THE DATA
* Begin *
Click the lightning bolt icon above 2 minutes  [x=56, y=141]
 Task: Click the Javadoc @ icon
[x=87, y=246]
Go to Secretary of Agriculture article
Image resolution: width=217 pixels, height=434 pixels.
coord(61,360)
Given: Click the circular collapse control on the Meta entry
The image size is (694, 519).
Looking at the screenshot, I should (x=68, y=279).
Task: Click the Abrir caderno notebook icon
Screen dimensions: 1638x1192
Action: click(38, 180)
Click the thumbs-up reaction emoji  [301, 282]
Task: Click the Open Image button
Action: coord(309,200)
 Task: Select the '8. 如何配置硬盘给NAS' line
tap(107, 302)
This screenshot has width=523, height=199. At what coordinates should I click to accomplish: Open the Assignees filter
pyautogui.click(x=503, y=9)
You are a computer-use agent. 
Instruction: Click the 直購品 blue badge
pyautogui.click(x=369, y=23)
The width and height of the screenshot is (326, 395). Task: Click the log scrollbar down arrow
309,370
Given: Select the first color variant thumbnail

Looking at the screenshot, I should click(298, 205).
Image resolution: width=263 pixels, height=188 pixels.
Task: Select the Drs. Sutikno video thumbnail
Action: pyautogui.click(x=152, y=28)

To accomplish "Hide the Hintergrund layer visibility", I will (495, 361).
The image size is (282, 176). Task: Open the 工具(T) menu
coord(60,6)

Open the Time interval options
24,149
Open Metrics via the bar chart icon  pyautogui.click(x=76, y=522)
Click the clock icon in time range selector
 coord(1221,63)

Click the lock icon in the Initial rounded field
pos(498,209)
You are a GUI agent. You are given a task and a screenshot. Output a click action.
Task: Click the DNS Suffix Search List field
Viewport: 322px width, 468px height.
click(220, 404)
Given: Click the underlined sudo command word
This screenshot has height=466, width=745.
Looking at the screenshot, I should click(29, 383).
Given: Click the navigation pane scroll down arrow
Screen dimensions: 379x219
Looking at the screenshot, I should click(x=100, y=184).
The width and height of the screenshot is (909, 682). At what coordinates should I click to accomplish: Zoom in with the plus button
* End *
WHAT TO PRODUCE
Copy the entire listing above line for line, without changing a single character.

EXPECTED ANSWER
Click the lightning bolt icon above 2 minutes  [x=56, y=141]
 Task: Click the Javadoc @ icon
[x=87, y=246]
Go to Secretary of Agriculture article
Image resolution: width=217 pixels, height=434 pixels.
coord(61,360)
Given: Click the circular collapse control on the Meta entry
The image size is (694, 519).
Looking at the screenshot, I should (x=68, y=279).
Task: Click the Abrir caderno notebook icon
Screen dimensions: 1638x1192
Action: click(38, 180)
Click the thumbs-up reaction emoji  [301, 282]
Task: Click the Open Image button
Action: coord(309,200)
 Task: Select the '8. 如何配置硬盘给NAS' line
tap(107, 302)
This screenshot has width=523, height=199. At what coordinates should I click to accomplish: Open the Assignees filter
pyautogui.click(x=503, y=9)
You are a computer-use agent. 
Instruction: Click the 直購品 blue badge
pyautogui.click(x=369, y=23)
The width and height of the screenshot is (326, 395). Task: Click the log scrollbar down arrow
309,370
Given: Select the first color variant thumbnail

Looking at the screenshot, I should click(298, 205).
Image resolution: width=263 pixels, height=188 pixels.
Task: Select the Drs. Sutikno video thumbnail
Action: pyautogui.click(x=152, y=28)

To accomplish "Hide the Hintergrund layer visibility", I will (495, 361).
The image size is (282, 176). Task: Open the 工具(T) menu
coord(60,6)

Open the Time interval options
24,149
Open Metrics via the bar chart icon  pyautogui.click(x=76, y=522)
Click the clock icon in time range selector
 coord(1221,63)

Click the lock icon in the Initial rounded field
pos(498,209)
You are a GUI agent. You are given a task and a screenshot. Output a click action.
Task: Click the DNS Suffix Search List field
Viewport: 322px width, 468px height.
click(220, 404)
Given: Click the underlined sudo command word
This screenshot has height=466, width=745.
Looking at the screenshot, I should click(29, 383).
Given: Click the navigation pane scroll down arrow
Screen dimensions: 379x219
Looking at the screenshot, I should click(x=100, y=184).
The width and height of the screenshot is (909, 682). At what coordinates should I click to accomplish: Zoom in with the plus button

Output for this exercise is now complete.